— Start TEXT SEGMENT —
Subscribe

SOS at MFS

This wasn’t supposed to happen to MFS Investment Management. Throughout the late 1990s and into this decade, the…

This wasn’t supposed to happen to MFS Investment Management.

Throughout the late 1990s and into this decade, the Boston company was hailed as a shimmering example of what every mutual fund shop should be: agile, aggressive and teeming with brilliant stock pickers.

Demand for its funds was so great that MFS pulled in $12.3 billion in fresh money in 2000, compared with $7.6 billion for Boston neighbor Fidelity Investments, the nation’s biggest fund company.

There was even talk of a public offering for MFS, a unit of Toronto-based Sun Life Financial Services of Canada Inc.

Not anymore.

Sales down

If Jeff Shames, chief executive of MFS, and the rest of his management posse don’t do something fast, they risk obliterating the company’s reputation.

“You won’t see any MFS customers’ yachts named MFS,” lamented one investor recently on an Internet message board.

Today, sales are down, and some of the company’s biggest funds are cranking out mediocre returns – at best. The Securities and Exchange Commission also is investigating MFS for allegedly using insider information to trade Treasury bonds.

As much as executives at MFS loathe admitting it, the company is in a similar boat as some of its more troubled competitors – namely Janus Capital Corp. in Denver and Putnam Investments Inc. in Boston.

Like the others, MFS stock pickers got caught up in the technology stock frenzy that surged through the market like an electric jolt two years ago. Even today, growth stocks still account for more than 40% of MFS assets.

And, as did the others, managers at MFS had a tendency to feast from the same trough. A look at the top holdings of the company’s biggest funds shows that many still own generous numbers of shares of the same companies, including such downtrodden issues as Oracle Corp. and Tyco International Ltd.

But there are important distinctions between MFS and the others. For starters, the company continues to draw fresh cash, albeit far less than it used to. MFS is also better diversified, with a handful of top-performing value funds – an investment style that is in favor now.

MFS also has yet to see any of its biggest funds stage a total meltdown – the sort that rips at the hearts of investors with quarter after quarter of double-digit losses.

“MFS still has time to right the ship before their public perception takes a hit,” says Chris Brown, director of research at Financial Research Corp. in Boston. “Clearly, that hasn’t happened yet. They have been quite fortunate.”

Still, MFS is paying dearly for its transgressions.

The company’s stock and bond funds posted net sales of $858 million during the first three months of 2002, compared with $2.61 billion during the period a year earlier, according to FRC.

FRC also reports that the company’s share of the industry’s $4.2 trillion in long-term fund assets had dropped to 1.96% by the end of the quarter, from 2.04% a year earlier.

“I don’t use a lot of their funds,” Ron Boiuso, president of RJB Financial, an investment advisory firm in Boca Raton, Fla., says of MFS. “I just haven’t seen anything I really wanted to buy.”

Chief investment officer Kevin Parke concedes that the MFS has seen better days, but he bristles at the notion that his company is on the same path as Putnam and Janus, which last year saw outflows of $4.5 billion and $12.2 billion, respectively.
— End TEXT SEGMENT —
— Start DATA PROVIDED —
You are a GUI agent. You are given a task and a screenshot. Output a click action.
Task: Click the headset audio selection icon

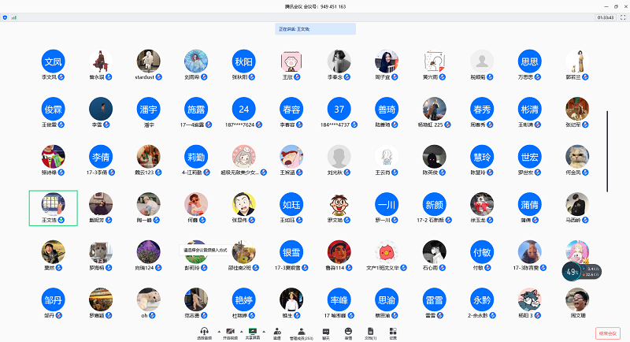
— End DATA PROVIDED —
• REQUIREMENT: In the article about MFS Investment Management, how much fresh money did MFS pull in during 2000?

• WRITTEN SOLUTION: $12.3 billion